These findings are based on the open and closed material, as is set out in the Closed Judgment.
Lawfulness
i) There is no "bright line" separating deprivation of liberty from restriction on liberty: per Lord Bingham paragraph 16 p652b, per Baroness Hale paragraph 58 p664g, per Lord Brown paragraph 91 p675f. In the language of the Strasbourg Court, borderline cases fall within the area of "pure opinion": Guzzardi –v- Italy 3EHRR333 paragraph 93.ii) The test is objective: the task of the Court is to assess the impact of the measures "on a person in the situation of the person subject to them": per Lord Bingham paragraph 15 p651f, per Baroness Hale paragraph 63 p666d-e, and Lord Brown's conclusion at paragraph 105 p678h-679a. Mr Starmer accepts that the same measures cannot amount to deprivation of liberty in one case, but do in another, simply because of the effect on the morale or mental health of the individual controlled person.
iii) Many relevant factors must be taken into account, but the starting point or "core element" is the length of the curfew: per Lord Brown at paragraph 108 p608b-c and, in the Secretary of State for the Home Department v E [2007] 3WLR 720, per Lord Bingham at paragraph 11 p725f-g and per Baroness Hale at paragraph 25 p730b.
iv) Social isolation is a significant factor, especially if it approaches solitary confinement during curfew periods: per Lord Bingham at paragraph 24 in JJ p656c and per Baroness Hale at paragraph 60.
Necessity
i) Curfew: For the reasons set out above and in the closed Judgement, I am satisfied that the Secretary of State was entitled to impose the longest curfew period which did not deprive AU of his liberty.

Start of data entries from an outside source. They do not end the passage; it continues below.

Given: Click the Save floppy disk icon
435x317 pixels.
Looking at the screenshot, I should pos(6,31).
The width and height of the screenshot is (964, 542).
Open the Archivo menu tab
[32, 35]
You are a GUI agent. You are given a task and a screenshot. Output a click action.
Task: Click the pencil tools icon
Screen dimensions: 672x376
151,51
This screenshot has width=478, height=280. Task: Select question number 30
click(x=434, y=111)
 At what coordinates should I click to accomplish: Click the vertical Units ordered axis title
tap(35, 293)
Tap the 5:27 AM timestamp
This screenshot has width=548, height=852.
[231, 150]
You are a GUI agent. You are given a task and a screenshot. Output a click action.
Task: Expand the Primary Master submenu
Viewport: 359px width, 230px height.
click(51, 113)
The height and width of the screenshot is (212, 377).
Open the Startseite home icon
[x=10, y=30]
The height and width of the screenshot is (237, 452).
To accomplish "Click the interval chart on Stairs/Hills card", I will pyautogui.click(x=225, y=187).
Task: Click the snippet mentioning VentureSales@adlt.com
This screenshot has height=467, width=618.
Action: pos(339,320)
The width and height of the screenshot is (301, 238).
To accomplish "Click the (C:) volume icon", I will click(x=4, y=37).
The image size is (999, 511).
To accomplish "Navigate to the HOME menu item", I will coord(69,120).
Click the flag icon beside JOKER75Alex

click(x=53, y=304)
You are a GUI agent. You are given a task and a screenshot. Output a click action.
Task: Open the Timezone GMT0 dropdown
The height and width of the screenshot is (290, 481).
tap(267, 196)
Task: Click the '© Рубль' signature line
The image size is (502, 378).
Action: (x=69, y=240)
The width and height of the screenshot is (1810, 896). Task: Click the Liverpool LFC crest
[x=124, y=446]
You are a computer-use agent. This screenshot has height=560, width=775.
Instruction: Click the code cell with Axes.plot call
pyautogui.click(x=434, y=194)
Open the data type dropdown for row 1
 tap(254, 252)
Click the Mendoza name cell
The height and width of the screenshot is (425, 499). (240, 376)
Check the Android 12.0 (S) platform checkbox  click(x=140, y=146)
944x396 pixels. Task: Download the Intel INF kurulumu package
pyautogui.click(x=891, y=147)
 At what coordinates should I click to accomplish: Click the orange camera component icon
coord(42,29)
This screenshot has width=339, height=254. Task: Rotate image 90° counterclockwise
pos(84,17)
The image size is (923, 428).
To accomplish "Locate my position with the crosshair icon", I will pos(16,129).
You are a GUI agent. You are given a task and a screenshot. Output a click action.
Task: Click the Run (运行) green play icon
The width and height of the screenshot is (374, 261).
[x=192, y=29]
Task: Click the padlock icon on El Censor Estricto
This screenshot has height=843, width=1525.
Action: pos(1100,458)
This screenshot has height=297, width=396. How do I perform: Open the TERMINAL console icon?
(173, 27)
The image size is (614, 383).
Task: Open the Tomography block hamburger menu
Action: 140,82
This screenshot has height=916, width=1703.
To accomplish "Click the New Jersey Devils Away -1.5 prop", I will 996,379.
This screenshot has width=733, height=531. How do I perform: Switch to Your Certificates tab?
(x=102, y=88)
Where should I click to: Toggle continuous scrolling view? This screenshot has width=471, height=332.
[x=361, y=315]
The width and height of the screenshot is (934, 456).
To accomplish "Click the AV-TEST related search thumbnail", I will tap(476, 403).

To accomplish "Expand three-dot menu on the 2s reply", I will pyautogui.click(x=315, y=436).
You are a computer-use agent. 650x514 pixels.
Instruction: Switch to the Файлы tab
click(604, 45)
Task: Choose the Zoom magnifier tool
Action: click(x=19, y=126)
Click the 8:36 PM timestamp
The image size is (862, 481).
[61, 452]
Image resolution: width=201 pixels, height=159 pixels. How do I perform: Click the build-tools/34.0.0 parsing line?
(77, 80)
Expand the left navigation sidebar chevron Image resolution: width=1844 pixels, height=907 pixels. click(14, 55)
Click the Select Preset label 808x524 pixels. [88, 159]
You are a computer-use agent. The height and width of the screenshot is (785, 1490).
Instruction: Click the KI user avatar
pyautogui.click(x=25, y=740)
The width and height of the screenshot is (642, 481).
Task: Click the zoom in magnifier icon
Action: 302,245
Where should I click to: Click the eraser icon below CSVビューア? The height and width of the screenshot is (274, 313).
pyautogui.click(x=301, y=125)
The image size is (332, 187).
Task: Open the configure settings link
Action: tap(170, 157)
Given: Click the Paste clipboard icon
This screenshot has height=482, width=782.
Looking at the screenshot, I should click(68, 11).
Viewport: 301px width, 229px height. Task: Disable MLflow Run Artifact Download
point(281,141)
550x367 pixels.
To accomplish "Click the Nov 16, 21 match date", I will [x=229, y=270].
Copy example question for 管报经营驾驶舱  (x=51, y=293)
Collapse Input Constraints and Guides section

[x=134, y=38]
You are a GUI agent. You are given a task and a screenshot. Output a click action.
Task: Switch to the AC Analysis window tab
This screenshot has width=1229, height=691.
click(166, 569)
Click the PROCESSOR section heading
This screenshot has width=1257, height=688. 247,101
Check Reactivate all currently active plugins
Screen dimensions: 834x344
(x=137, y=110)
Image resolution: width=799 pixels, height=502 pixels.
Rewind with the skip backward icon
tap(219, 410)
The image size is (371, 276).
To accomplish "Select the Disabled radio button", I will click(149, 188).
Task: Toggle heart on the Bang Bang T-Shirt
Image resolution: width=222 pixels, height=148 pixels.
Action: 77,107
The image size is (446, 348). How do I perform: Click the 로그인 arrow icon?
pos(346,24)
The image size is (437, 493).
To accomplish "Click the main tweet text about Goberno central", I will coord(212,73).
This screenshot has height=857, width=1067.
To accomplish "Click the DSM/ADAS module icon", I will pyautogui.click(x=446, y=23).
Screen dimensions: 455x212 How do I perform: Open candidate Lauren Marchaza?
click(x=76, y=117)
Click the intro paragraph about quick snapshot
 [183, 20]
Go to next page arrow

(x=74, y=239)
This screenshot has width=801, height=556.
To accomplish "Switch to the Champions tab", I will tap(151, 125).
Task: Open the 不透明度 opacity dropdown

That remains the position today. Whether or not it continues to do so will depend upon developments within the LIFG and AU's reaction to them.ii) Prior notification of visitors: The obligation is a proportionate means of dealing with the reasonable concern of the Secretary of State to inhibit AU's opportunity for meeting, at his home, other members of the LIFG and others who may pose a risk to public security. For the reasons explained above, there is no good reason why those who do wish to visit AU's home should not provide, or allow to be provided, the details necessary to permit them to do so. Miss Hadland has accepted that the condition requiring prior approval of the visit of children over ten needs to be reconsidered, to ensure that M can have female company of her own age in the house.
iii) Prior notification of pre-arranged meetings outside the house: This a proportionate means of inhibiting meetings between AU and members of the LIFG and others who may pose a risk to public security.
iv) Boundary: The particular difficulty which will arise in January 2009 has been addressed by the Secretary of State's letter dated 12th December 2008.